» **Task statement**: Return every entry below without altering a word.

Pixel coordinate grounding data:
==================================================

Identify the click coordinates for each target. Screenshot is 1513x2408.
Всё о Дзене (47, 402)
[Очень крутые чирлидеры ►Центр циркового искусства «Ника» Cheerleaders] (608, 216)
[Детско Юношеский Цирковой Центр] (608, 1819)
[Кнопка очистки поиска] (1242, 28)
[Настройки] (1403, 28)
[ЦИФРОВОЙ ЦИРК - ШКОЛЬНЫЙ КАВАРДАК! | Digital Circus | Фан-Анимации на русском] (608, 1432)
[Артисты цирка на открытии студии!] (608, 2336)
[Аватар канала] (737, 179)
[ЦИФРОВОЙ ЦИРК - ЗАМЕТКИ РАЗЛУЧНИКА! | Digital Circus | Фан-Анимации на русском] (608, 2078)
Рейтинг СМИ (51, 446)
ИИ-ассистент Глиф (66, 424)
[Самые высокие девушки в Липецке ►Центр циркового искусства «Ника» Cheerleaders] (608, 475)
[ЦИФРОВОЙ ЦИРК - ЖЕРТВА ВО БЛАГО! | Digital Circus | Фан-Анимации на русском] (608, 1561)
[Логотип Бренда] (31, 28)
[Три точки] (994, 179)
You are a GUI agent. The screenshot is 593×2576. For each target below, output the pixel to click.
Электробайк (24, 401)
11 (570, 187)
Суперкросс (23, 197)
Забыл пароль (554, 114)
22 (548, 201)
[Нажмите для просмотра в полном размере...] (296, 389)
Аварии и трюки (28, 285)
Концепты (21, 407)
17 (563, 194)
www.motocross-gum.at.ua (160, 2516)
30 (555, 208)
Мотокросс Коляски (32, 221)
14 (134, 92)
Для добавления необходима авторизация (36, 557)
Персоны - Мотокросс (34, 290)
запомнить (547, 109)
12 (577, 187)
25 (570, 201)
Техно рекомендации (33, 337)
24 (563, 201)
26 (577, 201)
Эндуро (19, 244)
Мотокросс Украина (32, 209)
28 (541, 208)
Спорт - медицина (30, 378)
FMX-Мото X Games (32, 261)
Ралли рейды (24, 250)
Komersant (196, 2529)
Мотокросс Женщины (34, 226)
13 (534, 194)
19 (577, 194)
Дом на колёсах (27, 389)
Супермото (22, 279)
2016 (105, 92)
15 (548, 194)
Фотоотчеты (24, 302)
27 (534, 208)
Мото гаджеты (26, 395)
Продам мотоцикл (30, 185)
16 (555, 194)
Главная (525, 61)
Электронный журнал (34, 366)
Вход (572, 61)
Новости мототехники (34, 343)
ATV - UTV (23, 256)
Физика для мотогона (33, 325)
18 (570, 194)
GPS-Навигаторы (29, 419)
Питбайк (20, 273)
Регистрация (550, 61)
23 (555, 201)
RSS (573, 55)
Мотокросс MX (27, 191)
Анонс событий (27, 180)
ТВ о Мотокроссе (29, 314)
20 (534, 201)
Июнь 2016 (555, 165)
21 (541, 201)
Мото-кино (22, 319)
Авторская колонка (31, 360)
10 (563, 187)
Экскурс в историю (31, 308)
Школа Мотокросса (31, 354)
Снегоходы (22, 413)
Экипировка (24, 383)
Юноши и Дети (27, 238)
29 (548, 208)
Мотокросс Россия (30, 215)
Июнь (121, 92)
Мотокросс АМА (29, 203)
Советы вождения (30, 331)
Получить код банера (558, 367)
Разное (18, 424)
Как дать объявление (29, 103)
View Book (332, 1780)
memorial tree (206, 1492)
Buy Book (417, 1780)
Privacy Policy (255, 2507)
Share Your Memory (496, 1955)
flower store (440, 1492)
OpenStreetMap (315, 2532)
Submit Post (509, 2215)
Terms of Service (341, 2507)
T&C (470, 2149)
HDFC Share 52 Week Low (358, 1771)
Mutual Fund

==================================================

» **Answer section**:
Identify the click coordinates for each target. Screenshot is 1513x2408.
Всё о Дзене (47, 402)
[Очень крутые чирлидеры ►Центр циркового искусства «Ника» Cheerleaders] (608, 216)
[Детско Юношеский Цирковой Центр] (608, 1819)
[Кнопка очистки поиска] (1242, 28)
[Настройки] (1403, 28)
[ЦИФРОВОЙ ЦИРК - ШКОЛЬНЫЙ КАВАРДАК! | Digital Circus | Фан-Анимации на русском] (608, 1432)
[Артисты цирка на открытии студии!] (608, 2336)
[Аватар канала] (737, 179)
[ЦИФРОВОЙ ЦИРК - ЗАМЕТКИ РАЗЛУЧНИКА! | Digital Circus | Фан-Анимации на русском] (608, 2078)
Рейтинг СМИ (51, 446)
ИИ-ассистент Глиф (66, 424)
[Самые высокие девушки в Липецке ►Центр циркового искусства «Ника» Cheerleaders] (608, 475)
[ЦИФРОВОЙ ЦИРК - ЖЕРТВА ВО БЛАГО! | Digital Circus | Фан-Анимации на русском] (608, 1561)
[Логотип Бренда] (31, 28)
[Три точки] (994, 179)
You are a GUI agent. The screenshot is 593×2576. For each target below, output the pixel to click.
Электробайк (24, 401)
11 (570, 187)
Суперкросс (23, 197)
Забыл пароль (554, 114)
22 (548, 201)
[Нажмите для просмотра в полном размере...] (296, 389)
Аварии и трюки (28, 285)
Концепты (21, 407)
17 (563, 194)
www.motocross-gum.at.ua (160, 2516)
30 (555, 208)
Мотокросс Коляски (32, 221)
14 (134, 92)
Для добавления необходима авторизация (36, 557)
Персоны - Мотокросс (34, 290)
запомнить (547, 109)
12 (577, 187)
25 (570, 201)
Техно рекомендации (33, 337)
24 (563, 201)
26 (577, 201)
Эндуро (19, 244)
Мотокросс Украина (32, 209)
28 (541, 208)
Спорт - медицина (30, 378)
FMX-Мото X Games (32, 261)
Ралли рейды (24, 250)
Komersant (196, 2529)
Мотокросс Женщины (34, 226)
13 (534, 194)
19 (577, 194)
Дом на колёсах (27, 389)
Супермото (22, 279)
2016 (105, 92)
15 (548, 194)
Фотоотчеты (24, 302)
27 (534, 208)
Мото гаджеты (26, 395)
Продам мотоцикл (30, 185)
16 (555, 194)
Главная (525, 61)
Электронный журнал (34, 366)
Вход (572, 61)
Новости мототехники (34, 343)
ATV - UTV (23, 256)
Физика для мотогона (33, 325)
18 (570, 194)
GPS-Навигаторы (29, 419)
Питбайк (20, 273)
Регистрация (550, 61)
23 (555, 201)
RSS (573, 55)
Мотокросс MX (27, 191)
Анонс событий (27, 180)
ТВ о Мотокроссе (29, 314)
20 (534, 201)
Июнь 2016 (555, 165)
21 (541, 201)
Мото-кино (22, 319)
Авторская колонка (31, 360)
10 (563, 187)
Экскурс в историю (31, 308)
Школа Мотокросса (31, 354)
Снегоходы (22, 413)
Экипировка (24, 383)
Юноши и Дети (27, 238)
29 (548, 208)
Мотокросс Россия (30, 215)
Июнь (121, 92)
Мотокросс АМА (29, 203)
Советы вождения (30, 331)
Получить код банера (558, 367)
Разное (18, 424)
Как дать объявление (29, 103)
View Book (332, 1780)
memorial tree (206, 1492)
Buy Book (417, 1780)
Privacy Policy (255, 2507)
Share Your Memory (496, 1955)
flower store (440, 1492)
OpenStreetMap (315, 2532)
Submit Post (509, 2215)
Terms of Service (341, 2507)
T&C (470, 2149)
HDFC Share 52 Week Low (358, 1771)
Mutual Fund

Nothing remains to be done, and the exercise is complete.